PROBLEM TO SOLVE = Write out only the lines from the line that holds "Given: Open the" to the end of the listing below, inclusive, with the pictures omitted.

RECORDS SUPPLIED Block Start

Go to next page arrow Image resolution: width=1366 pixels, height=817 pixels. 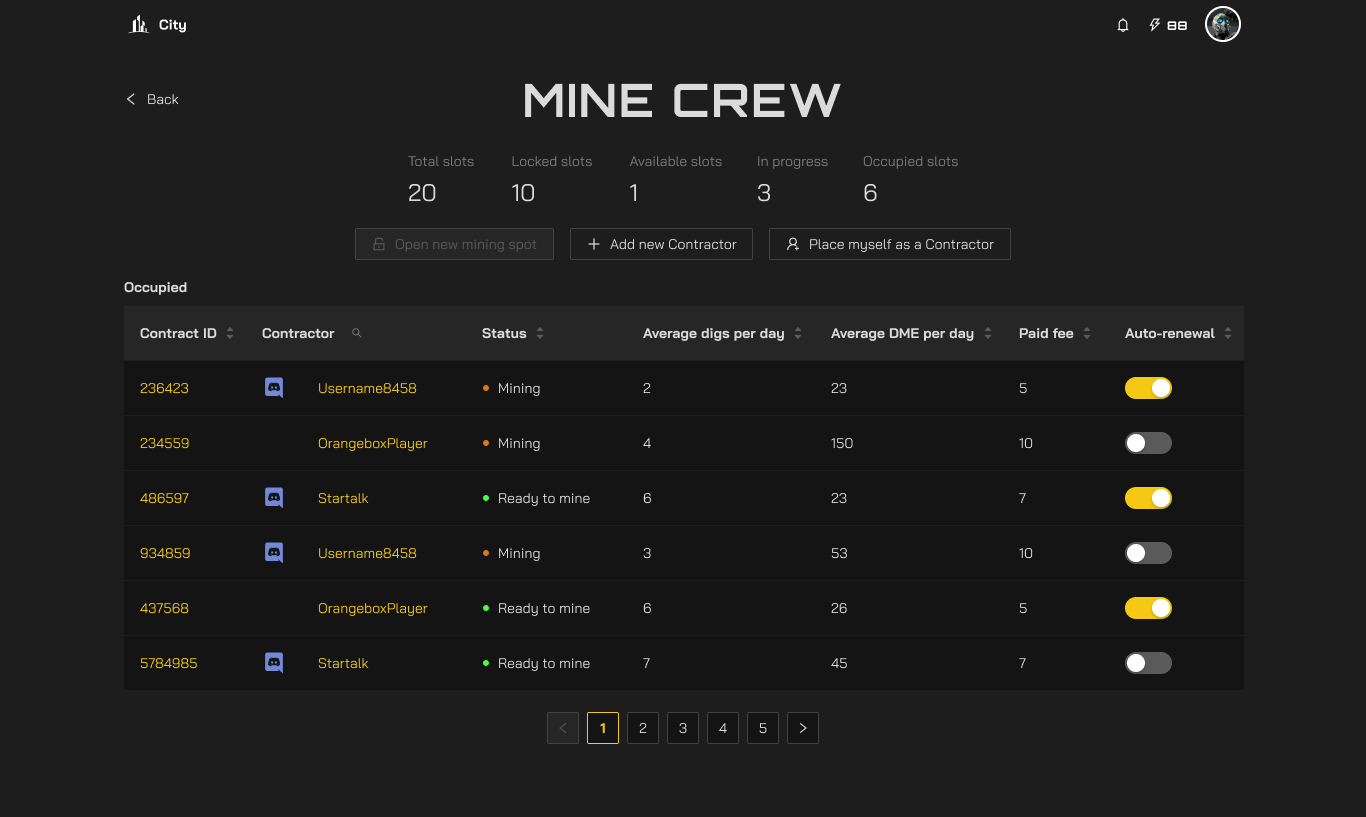click(x=802, y=728)
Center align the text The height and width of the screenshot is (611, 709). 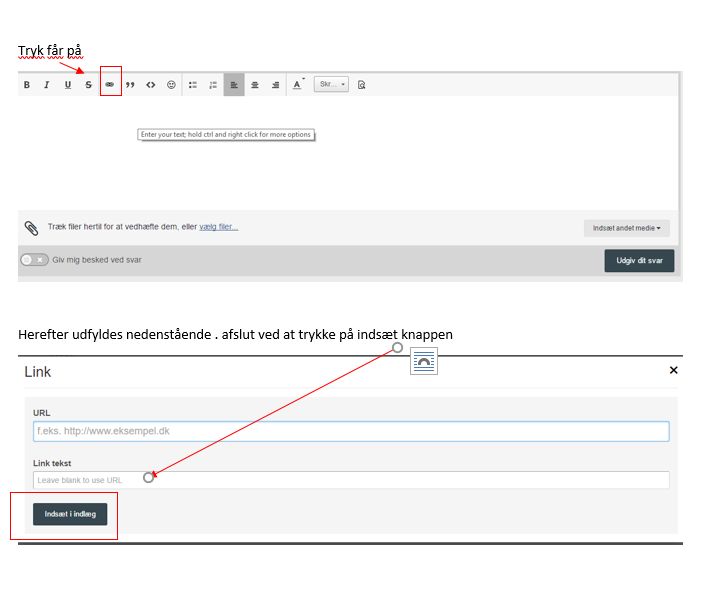point(255,85)
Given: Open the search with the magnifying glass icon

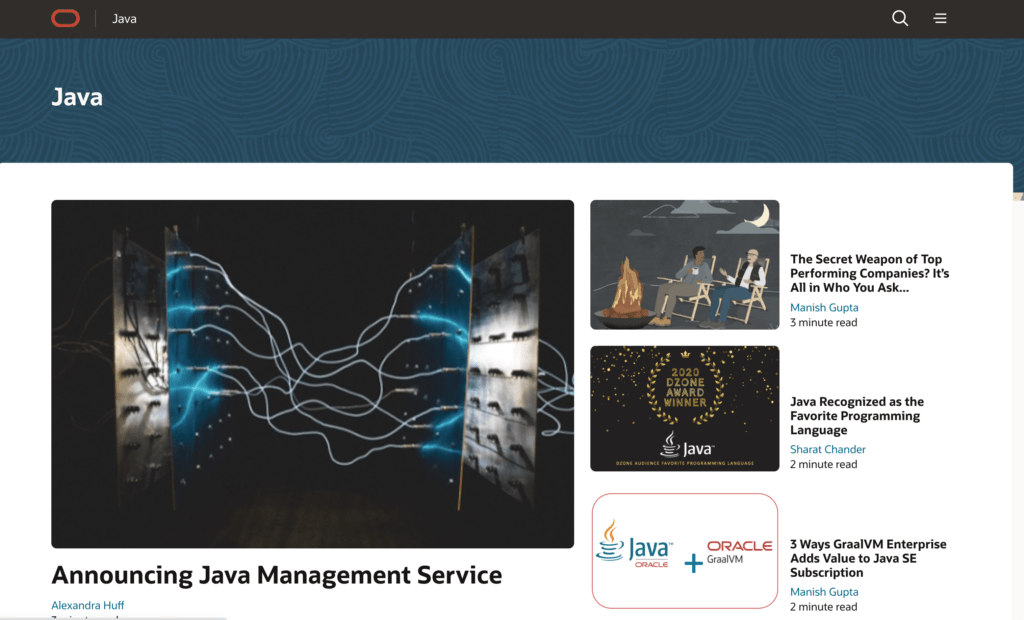Looking at the screenshot, I should click(x=899, y=18).
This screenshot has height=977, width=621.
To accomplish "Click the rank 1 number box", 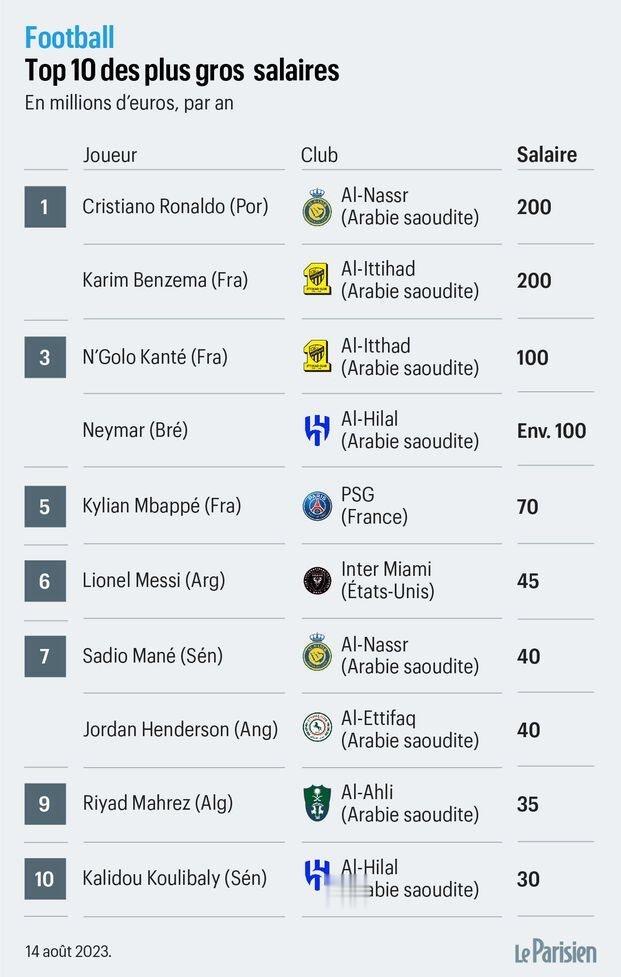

RECORDS SUPPLIED Block End

SOLVED EXERCISE =
Given: Open the search with the magnifying glass icon

Looking at the screenshot, I should click(x=899, y=18).
This screenshot has height=977, width=621.
To accomplish "Click the rank 1 number box", 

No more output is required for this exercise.